▶ **What you have to do**
With the pictures omitted, write out the entries that follow exactly as they stand.

▶ **Information given**
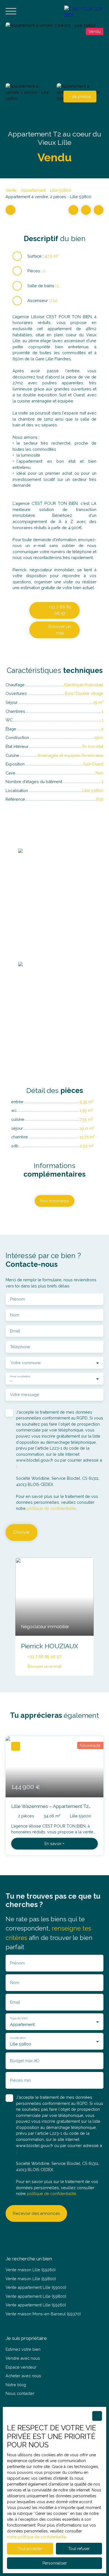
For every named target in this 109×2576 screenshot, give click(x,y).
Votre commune (26, 1362)
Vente (11, 190)
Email (15, 1330)
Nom (14, 1315)
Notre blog (16, 2384)
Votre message (24, 1394)
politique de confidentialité (51, 1508)
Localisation (17, 2037)
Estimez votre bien (23, 2349)
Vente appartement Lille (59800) (36, 2296)
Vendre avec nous (23, 2358)
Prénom (17, 1299)
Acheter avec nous (23, 2375)
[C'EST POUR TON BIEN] (84, 11)
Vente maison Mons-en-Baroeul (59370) (43, 2313)
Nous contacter (20, 2393)
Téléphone (20, 1346)
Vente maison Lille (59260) (31, 2269)
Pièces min (20, 2080)
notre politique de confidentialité (36, 2537)
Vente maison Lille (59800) (31, 2278)
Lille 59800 (60, 190)
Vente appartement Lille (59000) (36, 2287)
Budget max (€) (24, 2060)
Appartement (33, 190)
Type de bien (18, 2018)
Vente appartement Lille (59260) (36, 2304)
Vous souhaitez (20, 1376)
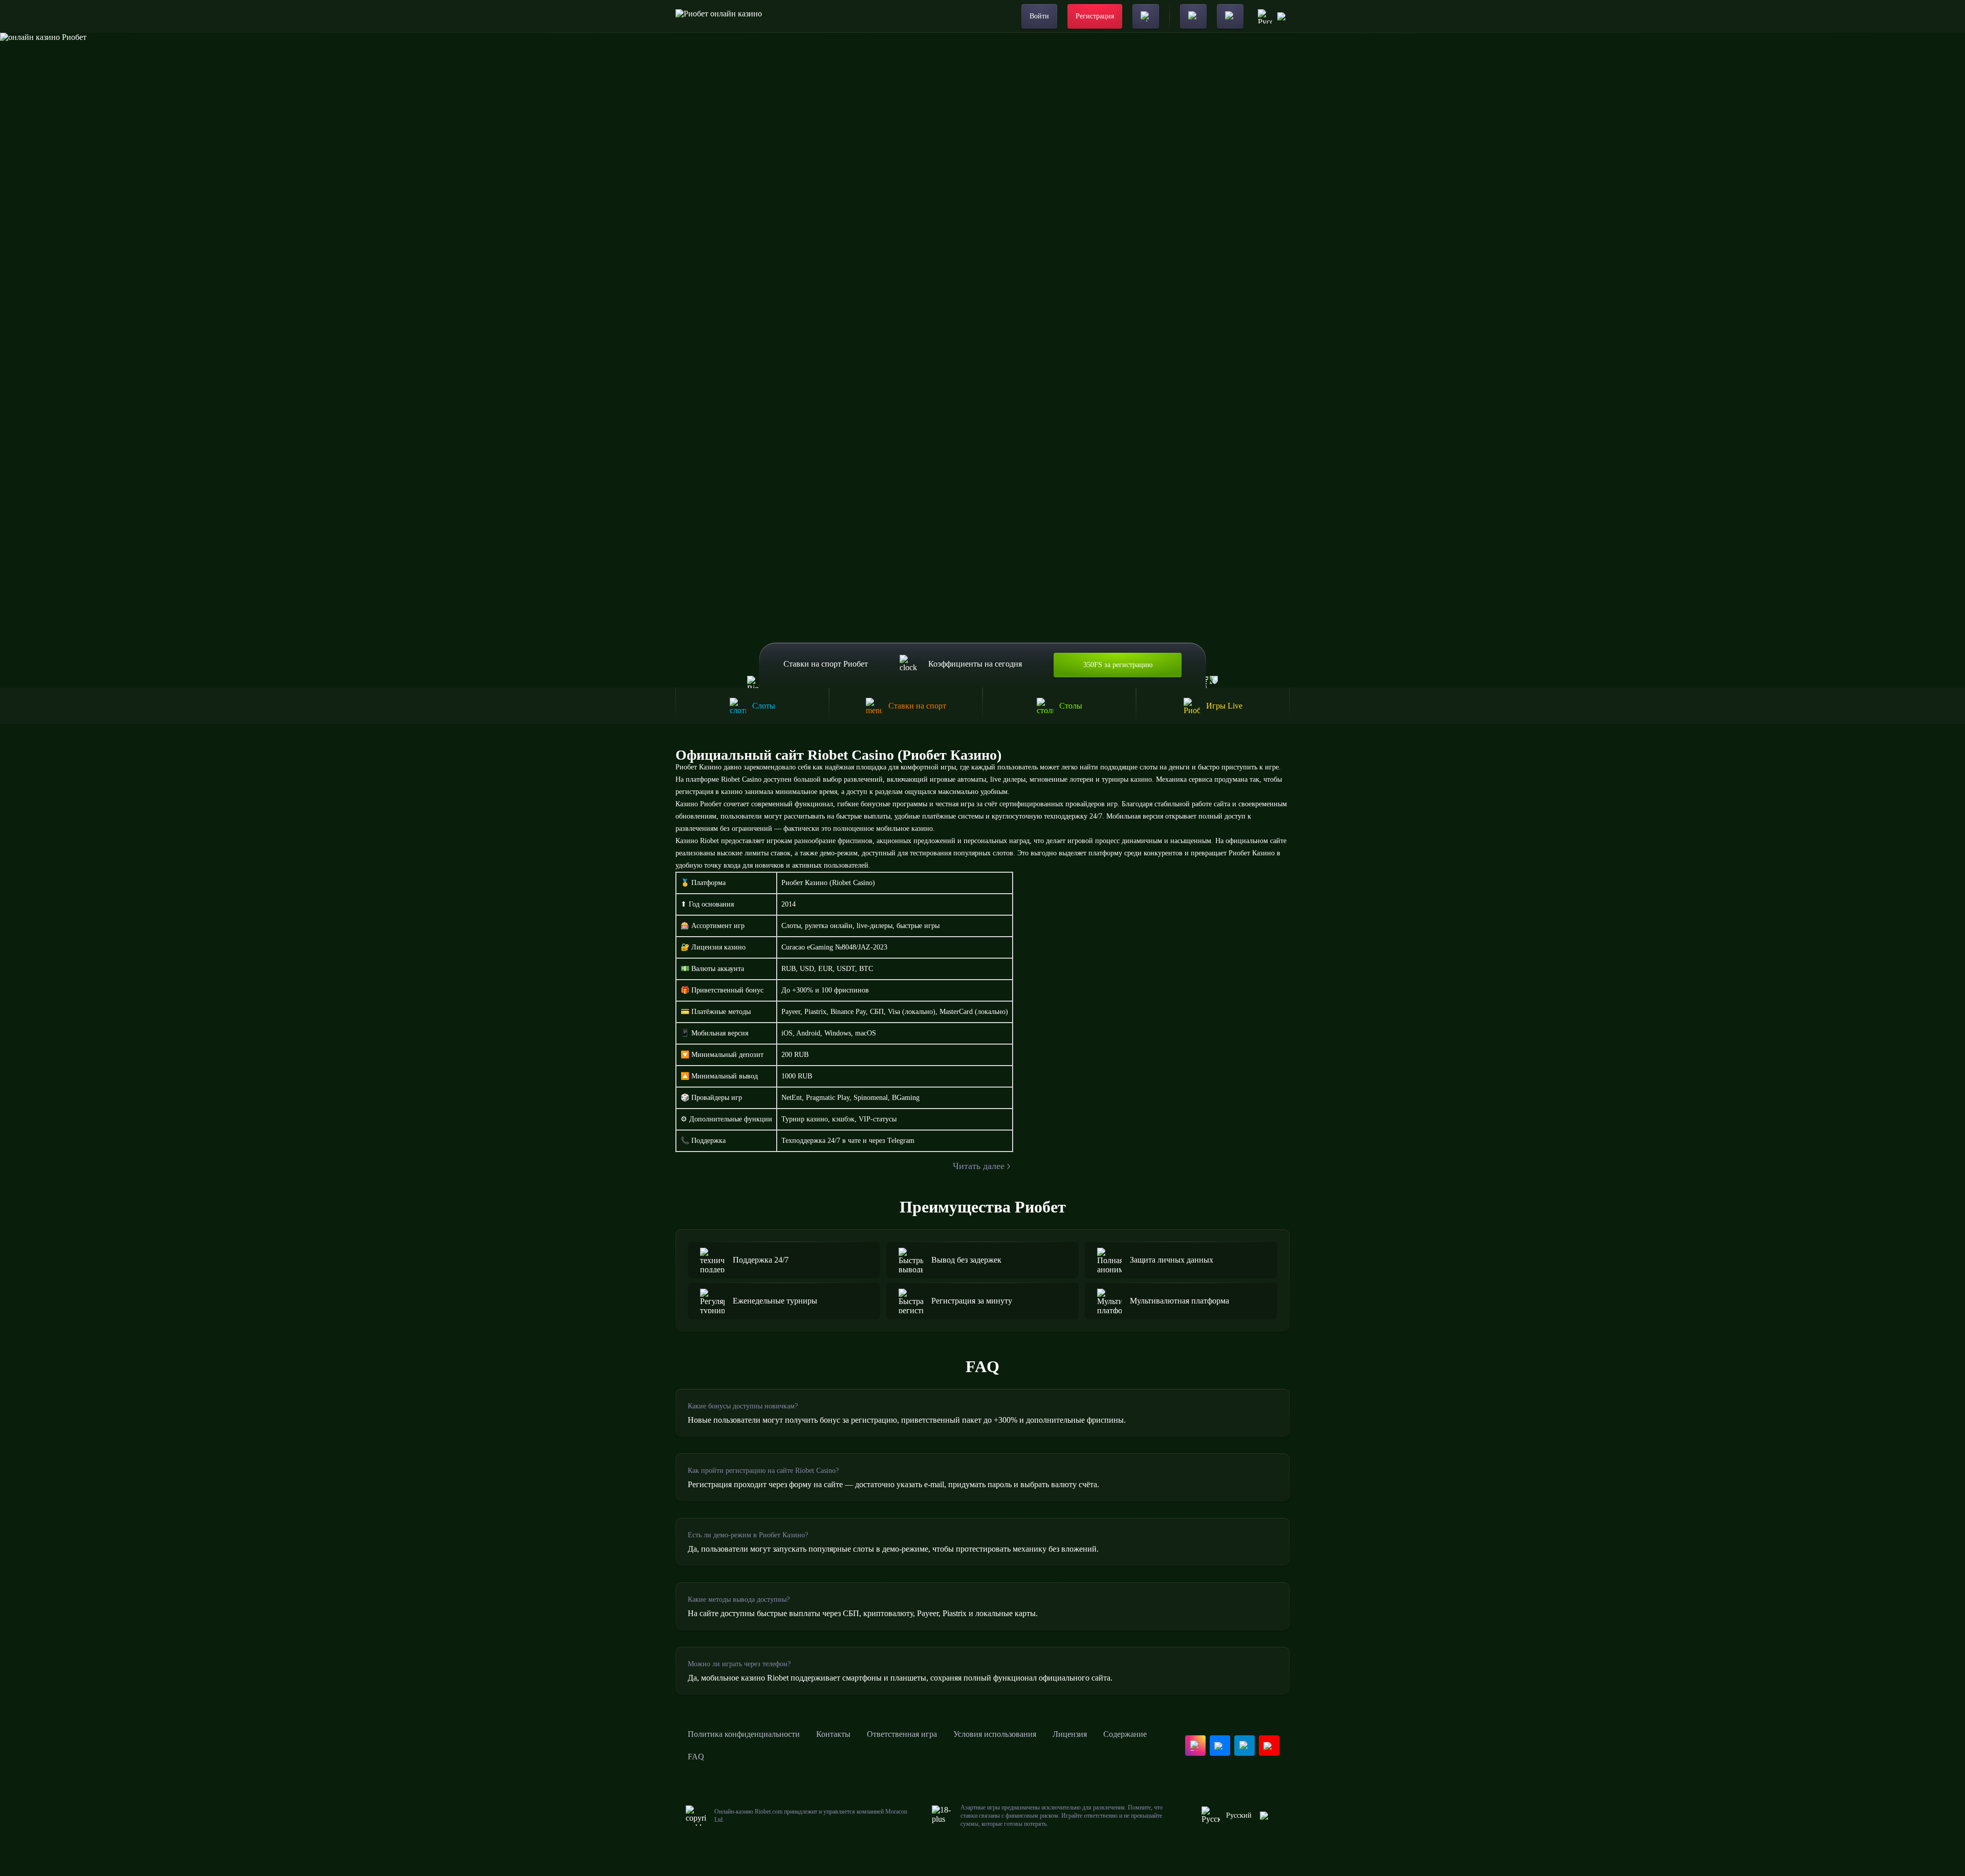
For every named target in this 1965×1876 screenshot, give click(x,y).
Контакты (833, 1734)
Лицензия (1070, 1734)
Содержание (1125, 1734)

▶ **Exercise solution**
For every named target in this 109×2576 screenshot, give click(x,y).
Votre commune (26, 1362)
Vente (11, 190)
Email (15, 1330)
Nom (14, 1315)
Notre blog (16, 2384)
Votre message (24, 1394)
politique de confidentialité (51, 1508)
Localisation (17, 2037)
Estimez votre bien (23, 2349)
Vente appartement Lille (59800) (36, 2296)
Vendre avec nous (23, 2358)
Prénom (17, 1299)
Acheter avec nous (23, 2375)
[C'EST POUR TON BIEN] (84, 11)
Vente maison Mons-en-Baroeul (59370) (43, 2313)
Nous contacter (20, 2393)
Téléphone (20, 1346)
Vente maison Lille (59260) (31, 2269)
Pièces min (20, 2080)
notre politique de confidentialité (36, 2537)
Vente maison Lille (59800) (31, 2278)
Lille 59800 (60, 190)
Vente appartement Lille (59000) (36, 2287)
Budget max (€) (24, 2060)
Appartement (33, 190)
Type de bien (18, 2018)
Vente appartement Lille (59260) (36, 2304)
Vous souhaitez (20, 1376)
For every named target in this 1965×1876 screenshot, give click(x,y).
Контакты (833, 1734)
Лицензия (1070, 1734)
Содержание (1125, 1734)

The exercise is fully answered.